The treatment of proteinuria will depend upon the cause of proteinuria and whether there is hypertension or not. High blood pressure (greater then 140/85) will worsen proteinuria and kidney function over time. The optimal blood pressure would be in less than 130/80 with the use of preferably an angiotensin converting enzyme inhibitor (ACEI) or angiotension receptor blocker (ARB). The addition of other blood pressure meds may worsen or improve proteinuria so it is important to have a complete assessment of meds by a qualified physician. In diabetes mellitus, excellent control of blood sugars will stabilize proteinuria. Low protein diets also are beneficial for proteinuria. The long term goal of therapy is to maintain excellent blood pressure control while decreasing proteinuria and maintaining it at a very low level.
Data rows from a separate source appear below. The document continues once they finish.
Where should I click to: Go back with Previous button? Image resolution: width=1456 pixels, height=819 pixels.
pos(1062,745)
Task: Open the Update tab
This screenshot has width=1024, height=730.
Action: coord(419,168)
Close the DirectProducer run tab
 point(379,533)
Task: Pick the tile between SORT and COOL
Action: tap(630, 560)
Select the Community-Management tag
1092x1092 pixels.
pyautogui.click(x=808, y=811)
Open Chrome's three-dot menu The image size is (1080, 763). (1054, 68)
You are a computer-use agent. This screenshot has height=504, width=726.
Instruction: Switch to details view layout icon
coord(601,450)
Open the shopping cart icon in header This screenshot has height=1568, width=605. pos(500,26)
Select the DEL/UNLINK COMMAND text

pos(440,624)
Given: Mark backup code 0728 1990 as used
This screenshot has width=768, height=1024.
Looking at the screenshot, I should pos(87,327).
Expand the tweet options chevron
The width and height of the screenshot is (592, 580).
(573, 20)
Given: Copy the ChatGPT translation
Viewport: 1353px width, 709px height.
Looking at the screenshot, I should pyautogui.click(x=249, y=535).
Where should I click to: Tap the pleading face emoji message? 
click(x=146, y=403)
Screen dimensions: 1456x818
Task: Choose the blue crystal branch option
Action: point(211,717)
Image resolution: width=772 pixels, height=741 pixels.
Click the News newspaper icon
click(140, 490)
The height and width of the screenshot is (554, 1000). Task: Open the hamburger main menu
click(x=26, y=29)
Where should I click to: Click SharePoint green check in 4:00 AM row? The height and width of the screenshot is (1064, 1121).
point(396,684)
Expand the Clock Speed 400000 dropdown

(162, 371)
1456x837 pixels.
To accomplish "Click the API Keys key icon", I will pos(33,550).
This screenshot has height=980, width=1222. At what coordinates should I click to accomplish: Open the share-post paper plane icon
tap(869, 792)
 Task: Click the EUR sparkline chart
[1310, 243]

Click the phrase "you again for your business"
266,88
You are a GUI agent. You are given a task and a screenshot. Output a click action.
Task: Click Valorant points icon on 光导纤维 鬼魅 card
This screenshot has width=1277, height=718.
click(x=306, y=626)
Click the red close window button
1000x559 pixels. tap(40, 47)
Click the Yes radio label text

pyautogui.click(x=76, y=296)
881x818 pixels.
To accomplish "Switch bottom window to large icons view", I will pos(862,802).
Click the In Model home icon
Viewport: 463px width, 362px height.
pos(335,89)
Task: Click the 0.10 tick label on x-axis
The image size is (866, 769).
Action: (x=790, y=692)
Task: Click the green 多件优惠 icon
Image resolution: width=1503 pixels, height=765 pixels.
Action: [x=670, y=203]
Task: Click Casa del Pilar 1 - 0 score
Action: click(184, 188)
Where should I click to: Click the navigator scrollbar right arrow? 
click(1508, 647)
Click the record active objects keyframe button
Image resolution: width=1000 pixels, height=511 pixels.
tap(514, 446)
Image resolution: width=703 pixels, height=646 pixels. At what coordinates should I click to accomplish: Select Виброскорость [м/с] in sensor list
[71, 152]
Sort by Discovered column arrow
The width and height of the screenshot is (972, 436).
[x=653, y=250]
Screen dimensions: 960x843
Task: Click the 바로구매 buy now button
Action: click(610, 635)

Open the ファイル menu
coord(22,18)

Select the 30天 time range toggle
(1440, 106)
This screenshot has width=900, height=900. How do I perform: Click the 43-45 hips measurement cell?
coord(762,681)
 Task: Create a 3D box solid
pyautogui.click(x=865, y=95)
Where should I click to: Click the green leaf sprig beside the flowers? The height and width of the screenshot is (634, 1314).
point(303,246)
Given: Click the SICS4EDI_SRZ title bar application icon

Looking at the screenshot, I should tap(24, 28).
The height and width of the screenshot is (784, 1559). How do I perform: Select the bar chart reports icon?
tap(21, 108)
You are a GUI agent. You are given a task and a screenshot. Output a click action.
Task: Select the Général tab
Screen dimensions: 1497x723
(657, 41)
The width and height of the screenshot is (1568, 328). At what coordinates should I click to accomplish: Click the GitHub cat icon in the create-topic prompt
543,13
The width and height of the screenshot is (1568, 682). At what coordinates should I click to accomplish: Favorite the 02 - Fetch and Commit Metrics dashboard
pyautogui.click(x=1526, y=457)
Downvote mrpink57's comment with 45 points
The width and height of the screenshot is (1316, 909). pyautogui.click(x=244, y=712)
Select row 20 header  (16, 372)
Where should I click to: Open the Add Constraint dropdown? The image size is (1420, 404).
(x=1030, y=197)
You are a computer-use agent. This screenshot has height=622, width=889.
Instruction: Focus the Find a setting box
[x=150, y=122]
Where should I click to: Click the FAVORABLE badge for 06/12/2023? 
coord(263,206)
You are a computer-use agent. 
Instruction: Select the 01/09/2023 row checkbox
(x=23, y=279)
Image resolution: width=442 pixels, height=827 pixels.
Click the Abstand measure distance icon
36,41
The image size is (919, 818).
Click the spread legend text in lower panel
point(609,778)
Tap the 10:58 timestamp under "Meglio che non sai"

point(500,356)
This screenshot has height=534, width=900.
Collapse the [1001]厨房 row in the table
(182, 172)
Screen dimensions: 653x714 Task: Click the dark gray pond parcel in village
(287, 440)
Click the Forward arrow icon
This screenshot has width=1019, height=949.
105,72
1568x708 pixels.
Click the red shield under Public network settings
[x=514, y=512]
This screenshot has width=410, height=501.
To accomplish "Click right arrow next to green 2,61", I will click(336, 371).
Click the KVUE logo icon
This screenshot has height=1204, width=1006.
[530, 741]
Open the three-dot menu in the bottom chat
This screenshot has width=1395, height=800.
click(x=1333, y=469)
Nephrotic syndrome caused by inflammation of glomeruli may sometimes be treated with immune suppressing medications including prednisone (steroid) and/or stronger immune suppressive medications (cyclophosphamide) which may have significant side effects. Usually a kidney biopsy may be necessary to diagnose the cause of nephrotic syndrome unless it is caused by diabetes mellitus. ACEI or ARBs may be used to decrease proteinuria. A diuretic (water pill) may be necessary to remove excess swelling.

Obesity or significantly being overweight may also result in proteinuria. There may be hormonal effects that promote proteinuria in obesity in particular excess insulin production due to insulin resistance of fatty tissue. Sustained weight loss may reduce proteinuria and provide general health benefits as well.

Mild proteinuria by be present in children or young adolescents as they undergo active growth. This is termed orthostatic proteinuria and is benign and harmless.

In summary, proteinuria is a common reason for referral to a Nephrologist and is usually discovered on a routine urinalysis. Albuminuria is the most common form of proteinuria. It will prompt additional blood and urine testing and possibly a kidney ultrasound. The most common reasons for albuminuria include hypertension, diabetes mellitus, and obesity. Albuminuria is a sensitive indicator of vascular or circulatory damage when present with these medical conditions. More severe degrees of proteinuria may reflect more serious damage to kidney filtering areas and may warrant a kidney biopsy, more extensive blood and urine testing, and stronger medications for treatment. All patients with hypertension or diabetes mellitus should have a urinalysis done as part of their initial evaluation and repeated on a yearly basis along with a test for microalbuminuria.